The man grunted, gestured. "I just--like to be free."
No one commented; it did not require it.
But another topic did seem to require additional comment, and Blair, musingly, supplied it. To Nicholas he said, "I just don't get it. Nick. How could Talbot Yancy have rescued you if Talbot Yancy doesn't exist?"
Nicholas said nothing. He was too weary to speak.
And anyhow he did not know.
16
The first giant autonomic 'dozer groaned like a stiff old man. And, as it dipped stink-buglike head down, tail up, the first scoop of earth-- and a huge scoop, too-was gathered, pried loose, swung up and then off to one side; the scoop of dirt was dropped into a waiting converter, also on autocircuit, operating homeostatically, without human attention. Within its field the dirt was transformed into energy, and that energy, which did not deserve to be wasted, was carried by cable to a major storage meta-battery assembly a quarter mile away. The meta-battery, a development which had come shortly before the war, could store up power which, when read off as ergs, consisted of billions of units. And--it could store that power for decades.
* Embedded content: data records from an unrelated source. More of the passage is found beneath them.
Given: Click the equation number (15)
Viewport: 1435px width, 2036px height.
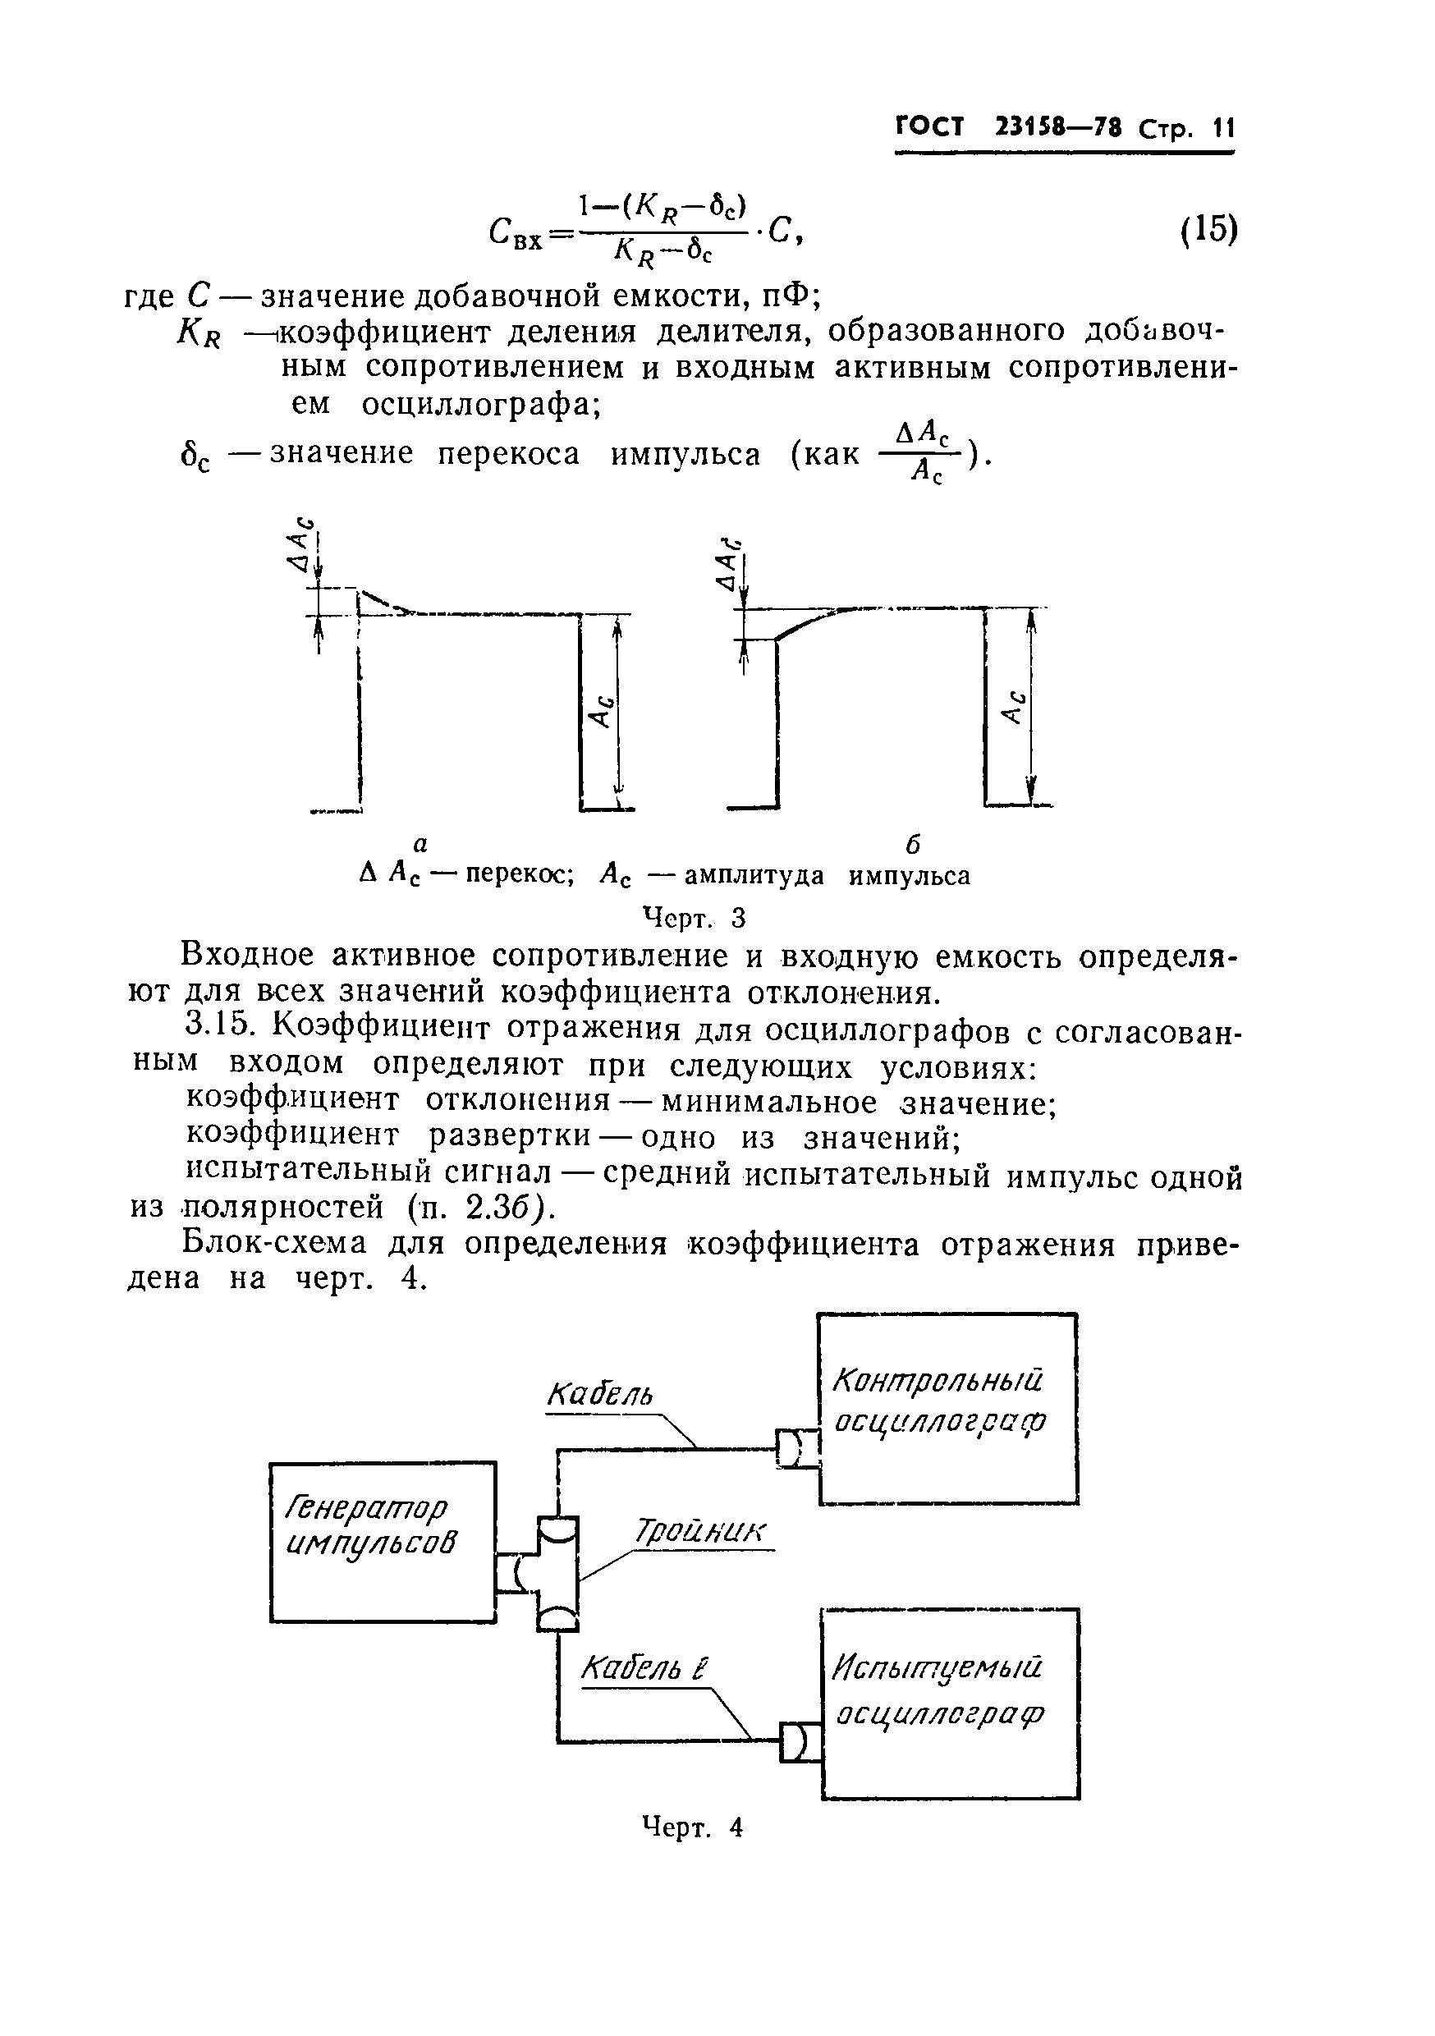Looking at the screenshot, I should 1209,230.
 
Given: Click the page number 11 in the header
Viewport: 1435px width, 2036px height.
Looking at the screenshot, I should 1223,129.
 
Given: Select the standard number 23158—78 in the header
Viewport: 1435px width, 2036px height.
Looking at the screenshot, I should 1059,129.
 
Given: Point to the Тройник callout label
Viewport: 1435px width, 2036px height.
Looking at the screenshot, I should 700,1531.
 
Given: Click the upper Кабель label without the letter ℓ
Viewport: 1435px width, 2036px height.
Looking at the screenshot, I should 599,1395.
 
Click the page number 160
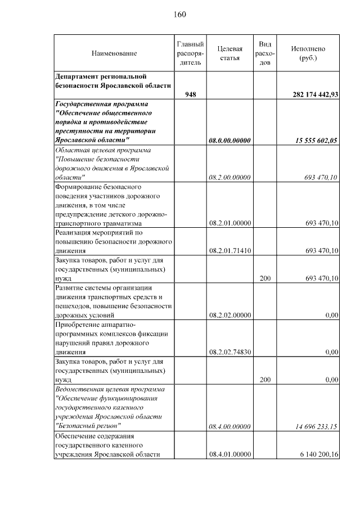[x=180, y=14]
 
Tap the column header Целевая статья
[x=230, y=53]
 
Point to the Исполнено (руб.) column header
[x=308, y=53]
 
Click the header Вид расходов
[x=266, y=53]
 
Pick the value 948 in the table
[x=191, y=94]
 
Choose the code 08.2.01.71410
[x=229, y=250]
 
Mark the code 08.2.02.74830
[x=229, y=352]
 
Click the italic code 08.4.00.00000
[x=229, y=426]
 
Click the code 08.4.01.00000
[x=229, y=454]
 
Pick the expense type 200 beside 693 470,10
[x=266, y=278]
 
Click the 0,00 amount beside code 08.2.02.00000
[x=331, y=316]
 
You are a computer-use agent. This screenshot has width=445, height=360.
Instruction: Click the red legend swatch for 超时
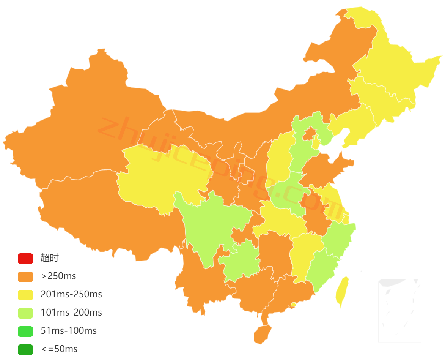pos(25,258)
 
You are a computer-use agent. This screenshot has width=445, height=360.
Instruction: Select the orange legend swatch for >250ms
pos(25,276)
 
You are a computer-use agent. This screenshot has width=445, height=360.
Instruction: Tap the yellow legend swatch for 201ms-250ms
pos(25,294)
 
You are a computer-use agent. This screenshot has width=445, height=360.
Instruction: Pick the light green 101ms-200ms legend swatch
pos(25,313)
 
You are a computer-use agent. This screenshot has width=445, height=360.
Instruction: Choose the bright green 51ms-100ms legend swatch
pos(25,331)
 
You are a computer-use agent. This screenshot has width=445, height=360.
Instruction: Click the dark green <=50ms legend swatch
pos(25,349)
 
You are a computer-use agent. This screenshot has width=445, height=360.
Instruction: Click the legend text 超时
pos(50,258)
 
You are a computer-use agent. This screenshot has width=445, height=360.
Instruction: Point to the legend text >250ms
pos(58,276)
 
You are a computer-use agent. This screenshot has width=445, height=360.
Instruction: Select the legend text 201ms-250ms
pos(71,294)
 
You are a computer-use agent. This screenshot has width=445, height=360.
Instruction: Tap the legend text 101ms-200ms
pos(71,313)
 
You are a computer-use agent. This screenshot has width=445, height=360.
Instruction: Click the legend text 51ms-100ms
pos(69,331)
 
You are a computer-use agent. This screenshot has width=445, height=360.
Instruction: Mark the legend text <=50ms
pos(59,349)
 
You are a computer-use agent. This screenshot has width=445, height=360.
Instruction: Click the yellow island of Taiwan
pos(342,291)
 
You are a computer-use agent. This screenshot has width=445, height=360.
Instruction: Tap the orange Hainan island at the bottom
pos(263,334)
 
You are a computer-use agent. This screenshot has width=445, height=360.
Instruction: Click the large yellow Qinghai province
pos(159,175)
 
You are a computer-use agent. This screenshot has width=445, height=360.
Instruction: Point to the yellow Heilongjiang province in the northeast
pos(395,68)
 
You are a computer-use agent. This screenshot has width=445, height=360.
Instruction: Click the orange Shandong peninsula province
pos(326,167)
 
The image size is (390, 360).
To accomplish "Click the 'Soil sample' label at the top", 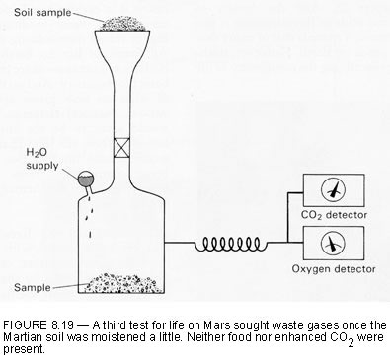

The energy from the meta-battery would provide electricity to run the completed dwelling units of the conapt buildings; it would be the source for everything that lit up, heated, cooled or turned.
Over the years Runcible had made his modus operandi a highly efficient one. Nothing was discarded.
And the real profit, Robert Hig reflected as he stood near the automatic 'dozer-or rather near the first one; twelve had gone into operation simultaneously-came ultimately from the people who would live in the conapts. Because, as they had worked below ground in their ant tanks, assembling leadies to augment the entourages, the private armies of the demesne owners, now they would work for Runcible.
The lower floors of each conapt building consisted of shops, and in these shops the components for the leadies were made. The components, turned out by hand--the intricate network of the surface autofac system having been wiped out by the war. Below ground the tankers of course did not know this, had no idea where their supply of components originated. Because to let them know this would have been to let them know--god forbid--that humans could live on the surface.
And the whole point, Hig reflected, is to see that they don't know, because just as soon as they come up we will have another war.
At least so he had been told. And he did not question this; he was, after all, not a Yance-man; he was merely an employee of the Agency, of Brose. Someday, if he were lucky and did his job properly, Brose would advance his name as candidate; he would be legally entitled to seek out a hot-spot for his demesne... assuming any hot-spots still existed by then.
Perhaps, Hig thought, as a result of this one job, this major special Agency project, I'll be a Yance-man. And then I can start paying those private cops of Webster Foote to keep readings going for me in the hot-spots that remain; I can start the long vigil like David Lantano did up until just recently. If he could do it, so can I, because who ever heard of him before?